Reference

Glossary of debt and consumer-credit terms.

The vocabulary that turns up in CFPB consumer materials, AFCPE counselor coursework, and credit-card statements. Each entry is short and links to longer treatment where one exists.

AFC®
Accredited Financial Counselor. The professional credential administered by the AFCPE (Association for Financial Counseling & Planning Education).
APR
Annual Percentage Rate. The annualised cost of borrowing including interest and certain fees, as defined by US Truth in Lending Act regulations.
Avalanche method
A debt-payoff method that orders debts by APR, highest first, and directs all extra payments to the highest-rate debt. Mathematically optimal. See the snowball vs avalanche page.
Bankruptcy (Chapter 7)
US consumer bankruptcy involving liquidation of non-exempt assets and discharge of most unsecured debt within months of filing.
Bankruptcy (Chapter 13)
US consumer bankruptcy involving a 3–5 year court-supervised repayment plan, with discharge of remaining unsecured balance at plan completion.
CARD Act
Credit Card Accountability Responsibility and Disclosure Act of 2009. Established payment-allocation rules favourable to borrowers and standardised statement disclosures.

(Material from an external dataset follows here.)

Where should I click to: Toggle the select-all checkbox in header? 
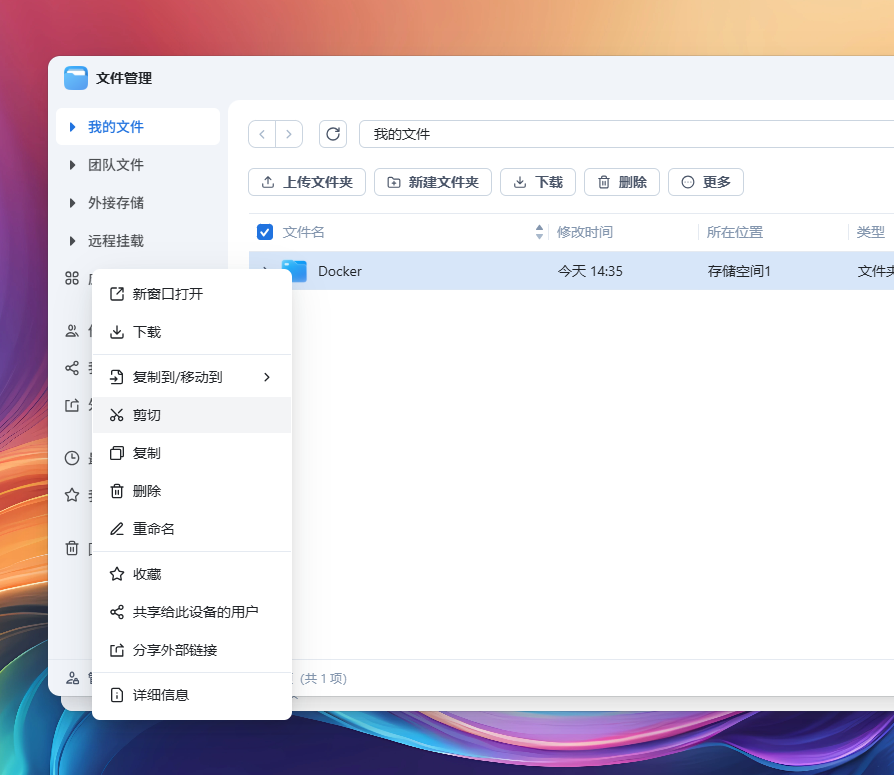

See the credit cards page.
Cascade
The mechanic by which a freed-up minimum payment from a cleared debt rolls forward into the focus payment on the next debt. The engine of both snowball and avalanche.
CFPB
Consumer Financial Protection Bureau. The US federal agency overseeing consumer-financial-services regulations, including credit-card and debt-relief rules.
Charge-off
An accounting status applied by an issuer when a debt has been delinquent 180+ days. The debt is reported as charged off but typically remains owed and may be sold to debt-buyers.
DMP
Debt Management Plan. An NFCC-affiliated counselling-agency programme that consolidates payments and negotiates lower APRs on multi-card debt. See the negotiation page.
FBS™
Financial Behavior Specialist. A certification administered by the Financial Therapy Association covering the behavioural-finance dimensions of household financial counselling.
FDCPA
Fair Debt Collection Practices Act. The US federal law governing third-party debt collectors’ conduct and the borrower’s right to debt validation.
FICO score
The proprietary credit-scoring model from Fair Isaac Corporation used by most US lenders. Range 300–850; utilisation is approximately 30 % of the score.
Forbearance
A temporary pause in payments. Federal student loans offer statutory forbearance; interest typically continues to accrue during the pause.
Grace period
The interest-free window on credit-card purchases when the prior statement is paid in full. Suspended when a balance is carried.
Hardship plan
A temporary issuer-offered programme reducing APR and monthly payment in exchange for the cardholder agreeing not to use the card. Not advertised; must be requested.
IDR
Income-Driven Repayment. A category of US federal student-loan repayment plans (SAVE, PAYE, IBR, ICR) that cap monthly payments by income. See the student loans page.
Minimum payment
The smallest amount required by the issuer to keep an account in good standing. For credit cards, typically the greater of a flat dollar floor or 1 % of principal plus the month’s interest plus fees.
NFCC
National Foundation for Credit Counseling. The largest US non-profit credit-counselling network, with member agencies in most states.
Penalty APR
An elevated APR (often 29.99 %) applied by issuers after a 60+ day delinquency. Restored to standard APR after six consecutive on-time payments under CARD Act rules.
PSLF
Public Service Loan Forgiveness. A US federal programme forgiving the remaining balance on Direct Loans after 120 qualifying payments while in qualifying public-service employment.
Settlement
An agreement to resolve a debt for less than the full balance. Carries credit-score, tax, and lawsuit-risk implications.
Snowball method
A debt-payoff method that orders debts by balance, smallest first, and directs all extra payments to the smallest debt. Higher empirical completion rates than avalanche.
Statute of limitations
The legal time limit (3–6 years in most US states for credit-card debt) after which a debt cannot be enforced through the courts. Making a payment may restart the clock.
Universal default
The (largely deprecated post-CARD-Act) practice of an issuer raising APR on a card based on delinquency at a different issuer. Restricted under current rules.
Utilisation
Credit-card balance as a percentage of credit limit. A major FICO scoring factor; under 30 % is the working target for healthy credit.